Mindsets of Nostalgia

Extroverted or successful people in social situations tend to be sensitive and appropriately responsive to verbal and nonverbal cues. 

On the nonverbal level, much information is communicated telepathically without our conscious awareness. Humans have evolved to notice body language and subtle clues during social interactions that allow us to adhere to societies norms. Maintaining eye contact with someone portrays confidence, but staring at the eyes of another person for too long won’t win you any friends. Mimicking another’s body language can lead to positive social outcomes such as an unspoken rapport or a sense of unconscious trust, and yet mimicking another’s dialect or accent is a bit weird (and yet I am guilty of this). Yawning can perhaps signal boredom and disinterest, and yet research suggests that yawning serves an important neurological function in improving alertness and concentration, lowering stress and regulating brain temperature. Verbal conversation functions simarlily; people who talk too much are annoying, but so are people that hardly talk at all. Over a lifetime people develop and learn the implicit social rules of responsiveness to a greater or lesser degree.

When engaging students in immersive gaming environments, people new to the medium talk about the difficulty they have relaying information due to a lack of visual body language clues, the lack of ‘control’ or the ‘impersonal’ feel of the space. Granted, it’s a little different at first but this is due to the medium’s affordances differing to traditional settings in both style and space – it’s not really the space itself though, but that the space demands a shift in control, and as a consequence people feel uncomfortable. Giving up this power/control struggle is seen as relinquishing one’s duty as a teacher – but this mindset is one that is steeped in tradition and nostalgia.

The Greek word for “return” is nostos. Algos means “suffering.” So nostalgia is the suffering caused by an unappeased yearning to return. ― M. Kundera

The story of Odysseus is a good illustration of nostalgia as it was originally conceived. Odysseus’s epic 10 year journey can be seen as a hero experiencing nostalgia as he struggles to return to the way things were and get back to his home and ultimately his wife in Ithaca.

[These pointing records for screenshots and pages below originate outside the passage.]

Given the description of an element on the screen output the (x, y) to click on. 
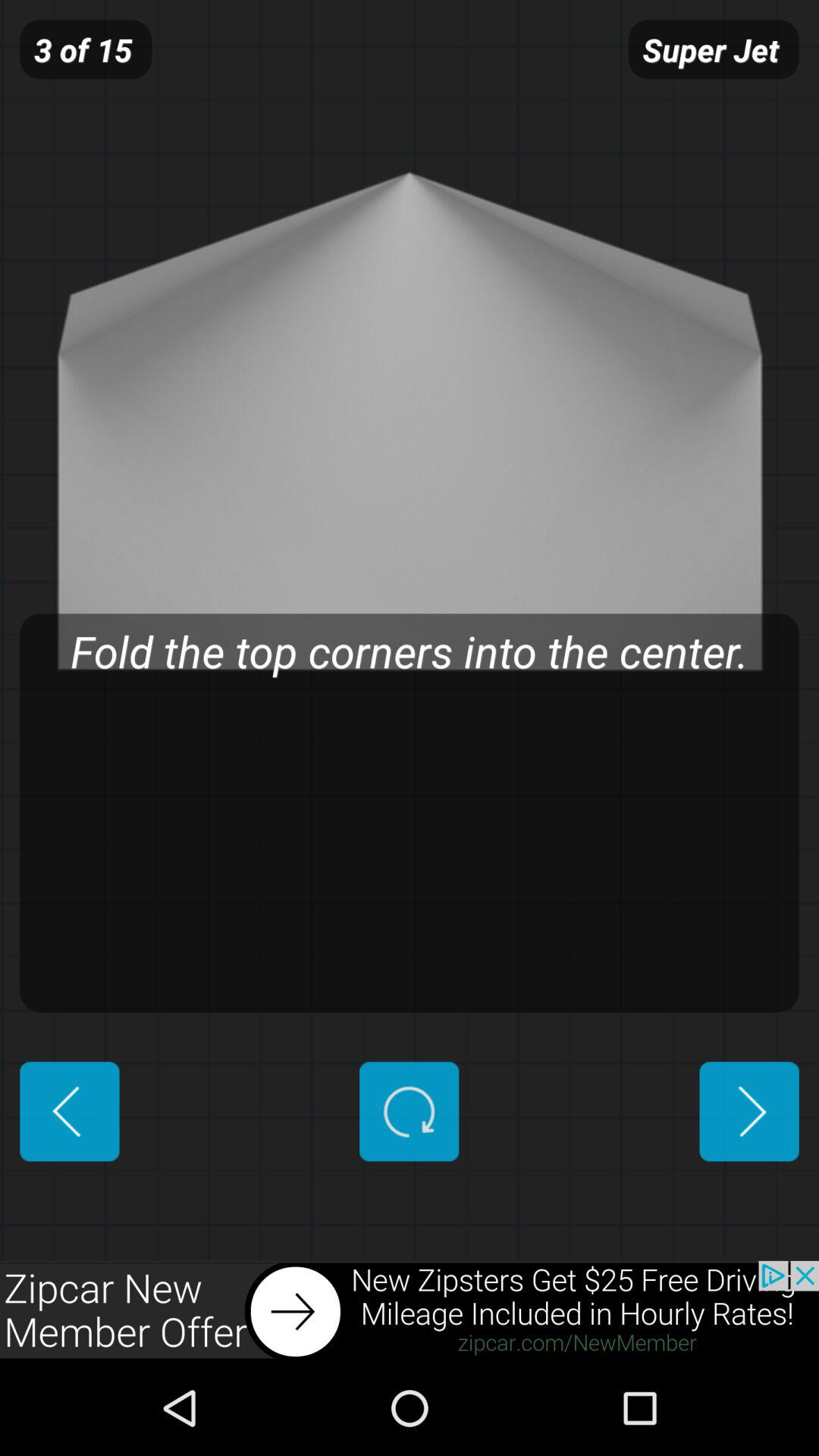
previous button (69, 1111)
Given the description of an element on the screen output the (x, y) to click on. 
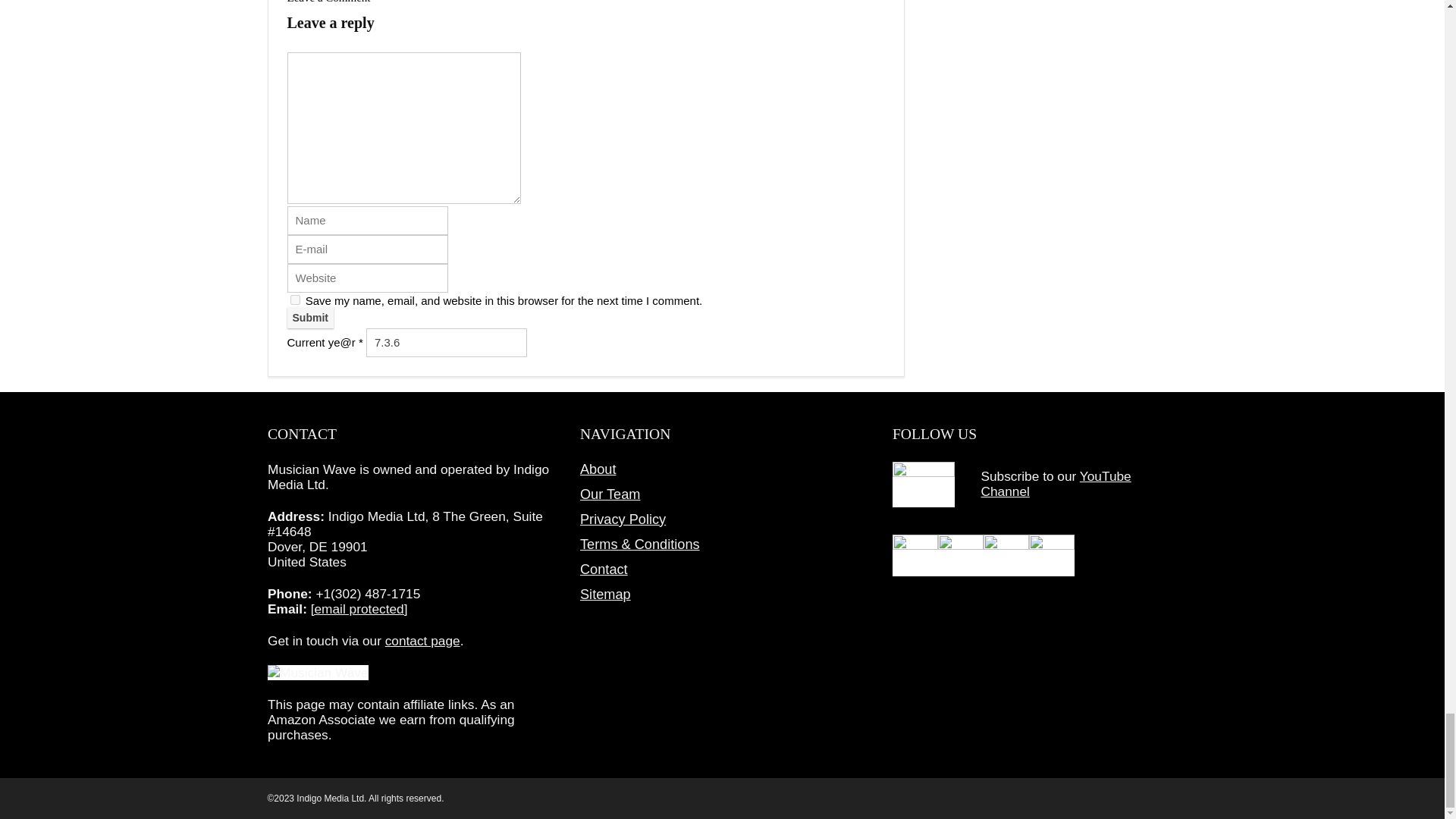
7.3.6 (446, 342)
yes (294, 299)
Submit (309, 317)
Submit (309, 317)
Given the description of an element on the screen output the (x, y) to click on. 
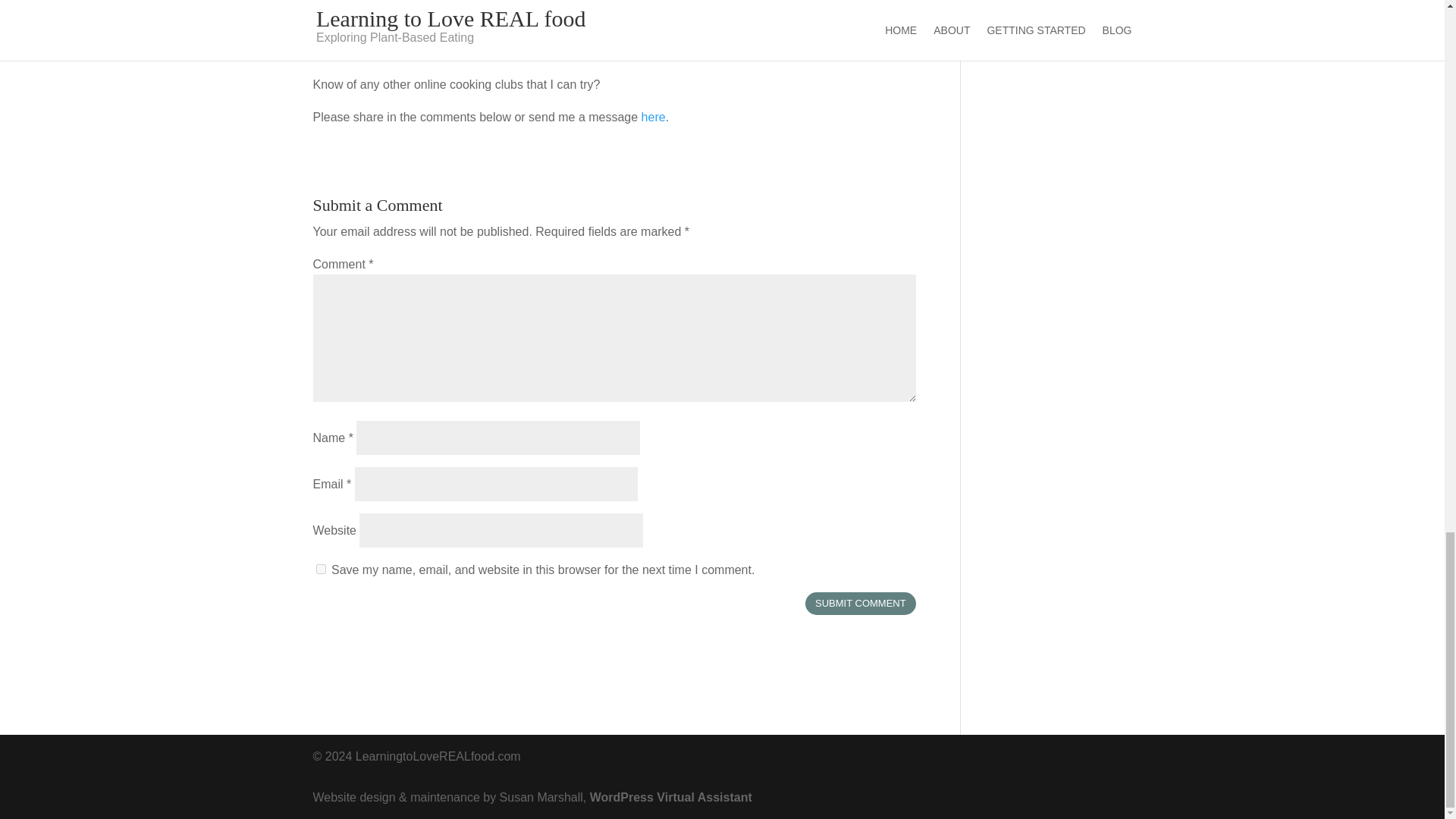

Current definitions of nostalgia generally follow a sentimental longing for the past, especially in reference to how things used to be better (whether they were or not). Games have now been around for long enough that it’s not uncommon to encounter people thinking romantically about the good old days of gaming, when 20 cents got you three lives and there were no such things as health packs. (Personally, the other week, I found myself wanting to play the classic old arcade game Pengu…)

Nostalgia creeps into our everyday lives without people giving it any thought – the floppy disk icon for the save function in Microsoft Word or the most recent example of nostalgic nonsense of cc’ing someone on twitter when including them in a tweet.

Carbon copying was the technique of using carbon paper to produce one or more copies simultaneously during the creation of paper documents. With the advent of email, the legacy of ‘cc’ was kept and referred to sending someone who was a secondary recipient of an email a copy of the original. With Twitter this isn’t necessary, and yet people insist on ‘cc’ing…

Nostalgia causes ignorance. When you long and constantly think about the past you do not pay attention to what goes on in front of you and you apply old ways of thinking to new questions. You do old things in new circumstances. This isn’t to say we should ignore the past. We learn from others and become well-versed in the literature, but we see further than others because we stand on the shoulders of those who have come before us.

Will we ever overcome the nostalgic yearning for the good old days of education? Maybe. What we can do now though is have an open mind and come to the realisation that everything changes. Celebrate the power of being in the now and have a rational perspective on things. We cannot be dismissive of new ways of learning and new environments. An incredible amount of hubris and arrogance is involved when spending 5 minutes with something and then being dismissive of it. Playing a game for only 5 minutes is like listening to classical music for 5 minutes and then making a judgement – you are not going to be able to understand the nuances or the complexities in that short time frame.

Gaming environments are empowering for the introverts among us. They give introverts a sense of freedom, social agency and confidence that they would not have otherwise. The doubters need to throw away their nostalgic yearnings because many are using this as a way of avoiding the present – and by not thinking about the present, you risk your students’ future.